Conditions de validité ?
On peut dénombrer 7 conditions de validité à respecter :
- Sur le contrat de travail: la clause doit être expressément indiquée sur le contrat de travail (sauf dispositions conventionnelles contraires).
- La zone géographique précise: la clause doit préciser la zone géographique de mobilité en sachant qu’aucune disposition légale ne limite la distance ou l’éloignement qui peut être imposé au salarié.
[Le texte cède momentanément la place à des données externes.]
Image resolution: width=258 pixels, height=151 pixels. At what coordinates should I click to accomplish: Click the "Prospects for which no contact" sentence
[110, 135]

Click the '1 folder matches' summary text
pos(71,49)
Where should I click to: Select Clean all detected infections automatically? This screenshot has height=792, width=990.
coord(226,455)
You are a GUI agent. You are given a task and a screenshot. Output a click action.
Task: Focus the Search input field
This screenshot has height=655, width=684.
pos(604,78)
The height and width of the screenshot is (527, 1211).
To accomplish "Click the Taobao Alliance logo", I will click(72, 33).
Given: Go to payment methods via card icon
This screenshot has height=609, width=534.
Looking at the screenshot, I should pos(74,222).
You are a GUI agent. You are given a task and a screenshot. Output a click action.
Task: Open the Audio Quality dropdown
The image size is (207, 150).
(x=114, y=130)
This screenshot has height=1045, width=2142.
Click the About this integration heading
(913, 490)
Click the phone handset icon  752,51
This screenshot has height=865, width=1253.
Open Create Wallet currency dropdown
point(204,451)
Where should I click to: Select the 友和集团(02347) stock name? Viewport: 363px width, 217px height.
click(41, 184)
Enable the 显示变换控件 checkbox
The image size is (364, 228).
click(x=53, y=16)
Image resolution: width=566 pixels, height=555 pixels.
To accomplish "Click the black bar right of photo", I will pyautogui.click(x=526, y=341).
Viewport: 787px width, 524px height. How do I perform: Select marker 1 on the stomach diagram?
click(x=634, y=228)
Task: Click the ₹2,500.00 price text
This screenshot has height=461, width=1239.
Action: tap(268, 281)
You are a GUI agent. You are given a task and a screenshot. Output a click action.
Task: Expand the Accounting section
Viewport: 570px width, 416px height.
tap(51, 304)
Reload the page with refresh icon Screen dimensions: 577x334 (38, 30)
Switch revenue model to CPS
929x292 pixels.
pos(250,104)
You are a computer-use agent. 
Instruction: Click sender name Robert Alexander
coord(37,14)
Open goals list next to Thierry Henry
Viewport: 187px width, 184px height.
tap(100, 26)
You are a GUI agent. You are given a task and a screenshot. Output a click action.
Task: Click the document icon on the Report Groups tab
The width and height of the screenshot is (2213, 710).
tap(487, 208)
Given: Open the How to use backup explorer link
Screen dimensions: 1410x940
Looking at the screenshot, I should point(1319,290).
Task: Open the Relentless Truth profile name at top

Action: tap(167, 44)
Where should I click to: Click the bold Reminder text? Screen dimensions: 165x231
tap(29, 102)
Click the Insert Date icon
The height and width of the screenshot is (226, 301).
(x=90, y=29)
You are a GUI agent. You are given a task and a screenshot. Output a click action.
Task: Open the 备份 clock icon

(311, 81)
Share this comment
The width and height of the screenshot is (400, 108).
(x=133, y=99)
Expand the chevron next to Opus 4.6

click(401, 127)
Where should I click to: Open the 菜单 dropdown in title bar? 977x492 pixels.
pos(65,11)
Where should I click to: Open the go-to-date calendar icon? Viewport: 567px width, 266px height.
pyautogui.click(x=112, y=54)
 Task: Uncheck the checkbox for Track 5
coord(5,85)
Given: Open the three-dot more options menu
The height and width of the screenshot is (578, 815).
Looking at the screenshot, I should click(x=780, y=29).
Le salarié peut donc voir sa clause de mobilité porter sur un département, une région, toute la France, et pourquoi pas sur plusieurs pays.
- Le respect de la convention collective: avant d’insérer une telle clause dans un contrat de travail, l’employeur doit veiller au respect des procédures prévues par la convention collective dont il dépend.
- Un changement unilatéral impossible: l’employeur ne peut sans l’accord du salarié modifier la zone géographique concernée par la clause. Cette modification unilatérale serait alors interprétée comme la modification du contrat de travail sans l’accord du salarié, qui pourrait conduire par exemple à une prise d’acte de la rupture du contrat de travail par le salarié.
- Rupture automatique du contrat : l’employeur ne peut en aucun cas prévoir la rupture automatique du contrat en cas de refus du salarié de se soumettre à cette clause de son contrat de travail (Cour de cassation 19/05/2004 n° 02-43252 D)
- Clause conforme aux intérêts légitimes de l’entreprise: elle doit être indispensable à la protection des intérêts légitimes de l’entreprise et être proportionnée au but recherché et aux activités du salarié. Dans le cas contraire, le salarié serait en droit de refuser la mutation.
- Un délai de prévenance doit être respecté: si la convention collective en prévoit un bien entendu, sachant qu’il n’existe pas de délai minimum légal.